Pakistani Prime Minister Yousuf Raza Gilani (1st, L) chairs an emergency meeting of the Defence Committee of the Cabinet (DCC) in Islamabad, capital of Pakistan, on November 26, 2011. Pakistan's top civilian and military leadership decided on Nov. 26 to ask the United States to vacate a key air base in the country's southwest Balochistan province in 15 days after the NATO fighter jets and helicopters killed 24 Pakistani soldiers and injured 13 others in the tribal region of Mohmand Agency which borders Afghanistan. [Xinhua]
The action followed a NATO air strike at two Pakistani army check posts in Mohmand tribal area near the Afghan border that killed 24 Pakistani soldiers and wounded 13 others on November 26 and dropped U.S.-Pakistani relations to a new low.
An American aircraft arrived in Pakistan to fly out U.S. nationals who boarded the plane amidst strict security, according to Hindustan Times.
Security around the air base has been beefed up in order to ensure the safe evacuation, Xinhua quoted unidentified sources as saying.
The evacuation came eight days after the Pakistani government ordered the U.S. to vacate its air base in the Shamsi area in Pakistan's southwest Balochistan province within 15 days.
Shamsi air base is located some 320 km southwest of Balochistan's capital city Quetta. The U.S. has reportedly been using the air base since 2001 for military operations in Afghanistan and drone strikes in Pakistan's northwest tribal areas bordering Afghanistan.
The U.S. believes the tribal area is a haven for militants who often launch cross-border attacks on the NATO troops in Afghanistan, Xinhua said.
To order the US to vacate the base is one of the three steps taken by the Pakistani government in retaliation for the Nov. 26 incident, which Pakistan described as a blatant violation of its sovereignty.
The other two steps include closure of two border checkpoints for NATO supplies entering Afghanistan from Pakistan and boycott of the Dec. 5 Bonn Conference on Afghan issue.

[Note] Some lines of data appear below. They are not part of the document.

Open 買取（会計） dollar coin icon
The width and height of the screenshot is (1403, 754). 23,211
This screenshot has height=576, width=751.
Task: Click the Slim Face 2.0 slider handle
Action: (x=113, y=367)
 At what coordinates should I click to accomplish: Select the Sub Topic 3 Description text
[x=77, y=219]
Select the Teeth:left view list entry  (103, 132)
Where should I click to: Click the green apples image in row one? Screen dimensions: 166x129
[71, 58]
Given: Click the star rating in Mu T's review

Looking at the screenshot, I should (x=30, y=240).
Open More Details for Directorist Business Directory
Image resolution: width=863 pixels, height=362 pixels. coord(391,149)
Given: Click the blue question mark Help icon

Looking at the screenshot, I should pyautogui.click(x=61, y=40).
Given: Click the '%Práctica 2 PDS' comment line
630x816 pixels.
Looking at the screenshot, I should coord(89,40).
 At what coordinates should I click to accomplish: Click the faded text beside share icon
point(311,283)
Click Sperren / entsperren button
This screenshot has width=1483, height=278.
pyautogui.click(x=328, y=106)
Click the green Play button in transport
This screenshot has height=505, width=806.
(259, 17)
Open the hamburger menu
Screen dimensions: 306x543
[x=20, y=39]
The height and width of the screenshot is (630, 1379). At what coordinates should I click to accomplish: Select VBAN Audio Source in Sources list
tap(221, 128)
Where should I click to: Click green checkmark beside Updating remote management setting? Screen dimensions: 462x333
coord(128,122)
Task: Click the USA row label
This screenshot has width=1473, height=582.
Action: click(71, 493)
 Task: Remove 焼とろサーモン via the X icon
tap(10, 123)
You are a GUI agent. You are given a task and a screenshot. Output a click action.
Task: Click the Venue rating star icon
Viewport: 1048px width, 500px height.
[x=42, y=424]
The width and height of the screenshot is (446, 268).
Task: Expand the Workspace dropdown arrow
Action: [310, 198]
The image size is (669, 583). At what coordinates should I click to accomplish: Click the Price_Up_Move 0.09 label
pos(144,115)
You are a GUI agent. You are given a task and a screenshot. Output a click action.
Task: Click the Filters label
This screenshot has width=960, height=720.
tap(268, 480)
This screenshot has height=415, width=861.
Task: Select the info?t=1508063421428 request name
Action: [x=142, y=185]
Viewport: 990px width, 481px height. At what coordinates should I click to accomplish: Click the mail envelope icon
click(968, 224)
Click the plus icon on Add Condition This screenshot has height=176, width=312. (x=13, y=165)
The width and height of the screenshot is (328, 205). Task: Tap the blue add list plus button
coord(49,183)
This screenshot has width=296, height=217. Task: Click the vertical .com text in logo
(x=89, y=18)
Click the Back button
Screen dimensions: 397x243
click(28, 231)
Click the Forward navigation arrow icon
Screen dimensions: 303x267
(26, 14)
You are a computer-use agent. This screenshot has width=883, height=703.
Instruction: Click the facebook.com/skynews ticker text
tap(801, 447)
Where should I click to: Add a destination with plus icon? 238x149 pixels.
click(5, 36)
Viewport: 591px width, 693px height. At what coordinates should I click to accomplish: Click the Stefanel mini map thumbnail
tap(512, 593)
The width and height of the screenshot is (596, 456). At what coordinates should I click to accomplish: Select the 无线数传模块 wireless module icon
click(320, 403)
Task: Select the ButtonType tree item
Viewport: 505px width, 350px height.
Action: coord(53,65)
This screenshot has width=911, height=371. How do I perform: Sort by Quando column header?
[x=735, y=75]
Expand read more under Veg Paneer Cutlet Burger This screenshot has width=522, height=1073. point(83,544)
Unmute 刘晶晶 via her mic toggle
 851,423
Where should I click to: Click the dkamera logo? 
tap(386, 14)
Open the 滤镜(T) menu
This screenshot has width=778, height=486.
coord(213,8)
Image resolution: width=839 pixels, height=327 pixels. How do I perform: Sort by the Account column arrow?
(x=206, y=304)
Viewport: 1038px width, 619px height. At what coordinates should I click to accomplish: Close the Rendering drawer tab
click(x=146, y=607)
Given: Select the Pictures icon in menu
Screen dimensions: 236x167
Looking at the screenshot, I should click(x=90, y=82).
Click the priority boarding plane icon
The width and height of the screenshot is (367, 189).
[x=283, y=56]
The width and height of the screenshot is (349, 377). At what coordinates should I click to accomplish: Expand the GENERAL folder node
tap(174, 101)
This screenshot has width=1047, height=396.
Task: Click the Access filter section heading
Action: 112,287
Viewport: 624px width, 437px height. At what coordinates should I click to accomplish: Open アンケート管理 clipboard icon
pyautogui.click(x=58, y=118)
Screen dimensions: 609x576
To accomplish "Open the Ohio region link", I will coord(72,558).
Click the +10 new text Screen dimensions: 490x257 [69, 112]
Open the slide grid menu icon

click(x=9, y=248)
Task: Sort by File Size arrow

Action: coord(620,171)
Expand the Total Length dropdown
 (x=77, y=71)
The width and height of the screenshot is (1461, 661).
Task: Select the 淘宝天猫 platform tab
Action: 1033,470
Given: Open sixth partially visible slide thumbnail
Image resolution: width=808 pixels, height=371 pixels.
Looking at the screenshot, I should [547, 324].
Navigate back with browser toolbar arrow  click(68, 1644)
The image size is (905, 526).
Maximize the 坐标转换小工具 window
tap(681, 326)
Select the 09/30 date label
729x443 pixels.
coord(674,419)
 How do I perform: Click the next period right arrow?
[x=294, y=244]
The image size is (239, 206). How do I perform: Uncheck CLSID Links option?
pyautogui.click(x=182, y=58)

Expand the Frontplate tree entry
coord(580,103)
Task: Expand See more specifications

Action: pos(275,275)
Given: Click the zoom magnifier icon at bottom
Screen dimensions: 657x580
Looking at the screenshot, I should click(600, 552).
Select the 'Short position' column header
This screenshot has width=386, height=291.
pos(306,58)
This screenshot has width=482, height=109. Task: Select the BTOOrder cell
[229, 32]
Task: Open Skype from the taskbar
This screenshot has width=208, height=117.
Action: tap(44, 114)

The UAE foreign minister paid a visit to Pakistan recently to persuade the Pakistani President Asif Ali Zardari to reconsider the decision or to postpone the vacation deadline, but was turned down by Zardari.
Pakistani Prime Minister Yusuf Raza Gilani has rejected requests from Afghan President Karzai, German Chancellor Angela Merkel and the U.S. Secretary of State Hillary Clinton to reconsider the boycott of Bonn Conference.
The three steps so far has not brought an even official apology from the U.S. and NATO apart from condolences and promise of investigation into the incident.
More steps could be taken by the Pakistani side as it has threatened to reconsider the overall arrangement with the U.S., NATO, International Security Assistance Force (ISAF) in the fight against terrorism, Xinhua said.